Timeouts after 48hours on SQL Cluster | SQL Server Performance Forums

SQL Server Performance Forum – Threads Archive

Timeouts after 48hours on SQL Cluster

Hi there, I am new to clusters, I have an active/active 2 node cluster. I host about 5 mission critical Databases, we just went live with the cluster on monday, and 48 hours later one of the databases started timing out and having serious performance problems, yet other databases on the same instance were unafected. I monitor the cluster with MOM 2005 and mom did not report any IO or memory problems exceeding thresholds. There was no errors at all in the event or SQL logs, everything looks perfect on the server. The server cpu usage was idle, and network ussage was very low. What do you recomend I use to figure out why after 48 hours of ussage customers started getting timeouts? Failing the cluster over to node2 fixed the problem, but I am afraid it might come back again. Thanks for any info!

What kind of timeouts:
Application timeouts like ASP script timeout?
ODBC timeouts?
SQL lock timeouts?
DNS lookup timeouts (or other network releated) like "General network error"? Please post the exact error message.

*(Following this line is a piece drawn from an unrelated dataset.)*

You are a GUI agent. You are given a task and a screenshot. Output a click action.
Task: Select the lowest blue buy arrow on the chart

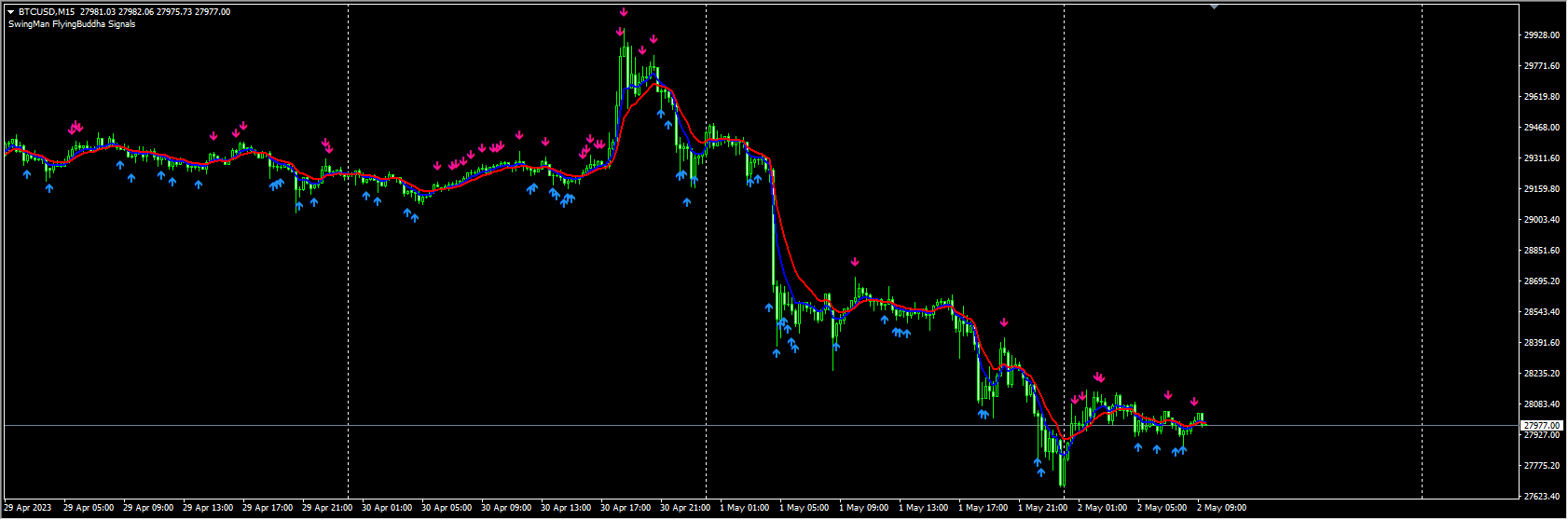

Also, are you saying that when the database with the current problem was not on a cluster, there never were any performance issues, and now, that it has been moved to the cluster, that the performance problems occured for the first time?
Brad M. McGehee, MVP
This has been a hard one to track down. The exact error is; "ERROR: SC Component; SC Get Action; Timeout expired. The timeout period elapsed prior to completion of the operation or the server is not responding" What happens is we run builds against the Data Stores in SQL. We figured out that this is probably not related to the cluster. We were able to reproduce this on the old non-clustered environement. We have ruled out networking problems as well. If we stagger the builds they run fine, if we run all the builds at once then we get timeouts. Even though we get timeouts, the cluster server and memory are not even close to exceeding thresholds, processor ussage is very low. So its either a configuration issue with the build scripts, or a problem with the database and how its coded I believe. I think this has to do with the fact that we upgraded to a newer version of the database and nothing to do with the clusters now. Thanks for the responses!

I would agree it is not the cluster. Now you have the hard task of identifying the specific issue. —————————–
Brad M. McGehee, MVP
BTW what is the default timeout value in Connection Timeout and the Connect Lifetime (for pooling) in your connection string(s). FIndout what is this SC service and check event viewer log for further information. Satya SKJ
This posting is provided “AS IS” with no rights for the sake of knowledge sharing.